My phone buzzes. Text message.

*Room 15 - water coming down from sprinklers. Isla keeps asking where you are. She's scared but trying not to show it.*

The message is from Mrs. Patterson, one of Isla's teachers. Which means they still have phones. Which means the cell towers are working. Which means whoever's doing this wants communication to stay open.

They want us to suffer through this in real time.

I set up on the hood of my car because it's flat and I can see the building and I need to see what I'm doing. Laptop one connects to my phone's hotspot. Laptop two connects to the portable router. I'm not some action hero with a mobile command center - I'm a desperate mother with equipment I bought on government surplus websites, trying to hack into a system that someone much smarter than me has already compromised.

The school's network appears on my screen. It doesn't look right. Not like the clean architecture I mapped six months ago when I was doing my paranoid security check. Someone has been in here, rewriting protocols, changing access permissions, turning safety systems into weapons.

My hands stop shaking. Not because I'm calm - I'm the opposite of calm. But because I know how to do this. For eight years I've been a cybersecurity consultant. Before that, I hunted cyber criminals for the FBI. This is what I do.

I'm good at this.

I find the first entry point and start working. Not elegant, not careful. Fast and brutal and effective.

CRACK. First firewall down.

Another door opens somewhere in the building. Not Room 15. Goddamnit – it's never the metaphorical Room 15.

"Twenty-six minutes," I mutter, checking the countdown on my phone.

BEEP. BEEP. BEEP.

My insulin pump chooses this moment to remind me I'm human.
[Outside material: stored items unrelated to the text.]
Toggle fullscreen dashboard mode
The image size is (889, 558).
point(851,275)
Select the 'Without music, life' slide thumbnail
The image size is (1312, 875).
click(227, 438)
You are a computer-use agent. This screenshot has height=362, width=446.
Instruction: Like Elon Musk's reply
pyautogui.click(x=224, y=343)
Blood sugar dropping from stress and adrenaline. I fumble for glucose tablets with one hand while typing with the other. The chalky sweetness dissolves on my tongue, but my body feels disconnected, running on pure maternal fury.

Through the car window, I watch other parents arrive. A woman in yoga pants runs past, screaming her son's name. A man in a business suit pounds on locked doors with his fists until his knuckles bleed. They're all doing the obvious thing – the human thing.
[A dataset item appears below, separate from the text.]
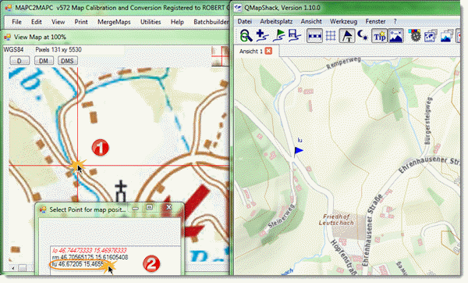Viewport: 468px width, 283px height.
Task: Toggle the map grid icon
Action: (x=331, y=36)
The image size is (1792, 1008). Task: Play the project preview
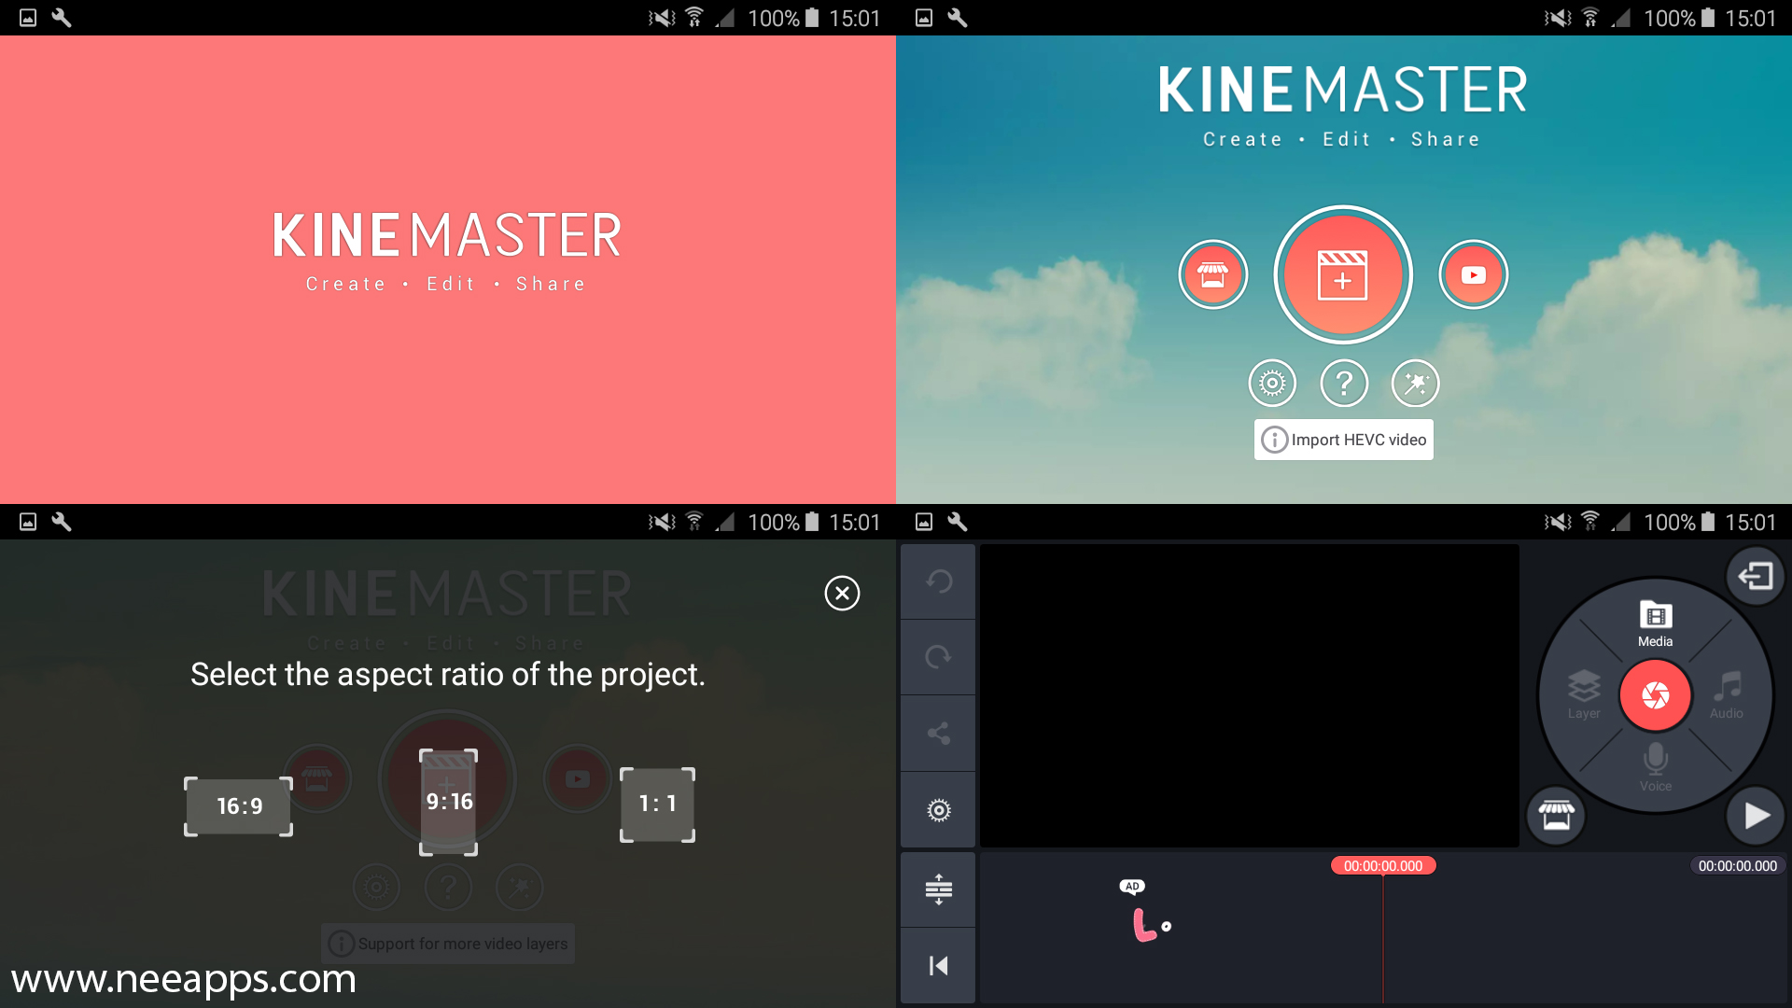click(x=1756, y=816)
I'm doing the thing that might actually work.

The second layer of encryption cracks. Then the third. But for every barrier I break, two more appear. Whoever wrote this anticipated me. They know how I think, how I solve problems, how I –

Wait.

I stop typing.

Deep in the system architecture, buried in subroutines that look like standard building protocols, there's something that makes my blood freeze.

A code signature.

Not just any signature. Frank's signature. The elegant recursive loops, the specific error correction patterns, the mathematical poetry that made his software legendary. I know this code because I helped write it. Eight years ago. Before everything went wrong.
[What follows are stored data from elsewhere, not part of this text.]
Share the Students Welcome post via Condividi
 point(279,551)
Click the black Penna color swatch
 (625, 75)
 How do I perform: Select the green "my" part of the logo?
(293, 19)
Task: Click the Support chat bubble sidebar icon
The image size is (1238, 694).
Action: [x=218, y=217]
But Frank would never use his work to hurt children.

Which means someone else has it.

My hands shake as I pull up more code strings. It's not just Frank's signature – it's our signature. Code we wrote together during those late nights in his apartment, when we thought we were building something that would protect people. When I thought I loved him. When I thought he loved me back.

Someone has weaponized our greatest achievement and aimed it at my daughter.

"No, no, no." The words come out as a whisper, but the rage building in my chest is anything but quiet.

BUZZ.

My phone lights up with a text from inside the school: _Room 15 - water coming from ceiling. kids scared. isla asking for you._

The fire suppression pre-spray has started. My daughter is standing in rising water, probably trying to keep the other kids calm while she waits for mommy to save her. Because that's what I do. I fix things. I solve problems. I make the bad things go away.

Except this time, the bad thing knows me.

Twenty-one minutes.

I stop trying to be careful. Stop worrying about preserving the school's systems or following proper protocols. I become digital dynamite, blowing through firewalls with brute force attacks that would make cybersecurity experts weep.

The first classroom door clicks open. CLICK. Room 12. Children pour out, crying and laughing and calling for their parents. But not Room 15. That door stays locked.

I dive deeper into the code, following the malware's structure through layers of obfuscation and misdirection. There – hidden in what looks like routine maintenance scripts – I find the truth.

This isn't about trapping all the children.

This is about trapping one specific child.

Mine.

The other classroom doors have been programmed to open after calculated amounts of pressure and panic. Enough to terrorize, not enough to truly harm. But Room 15 is different. The locks are reinforced. The suppression system is focused. The timeline is accelerated.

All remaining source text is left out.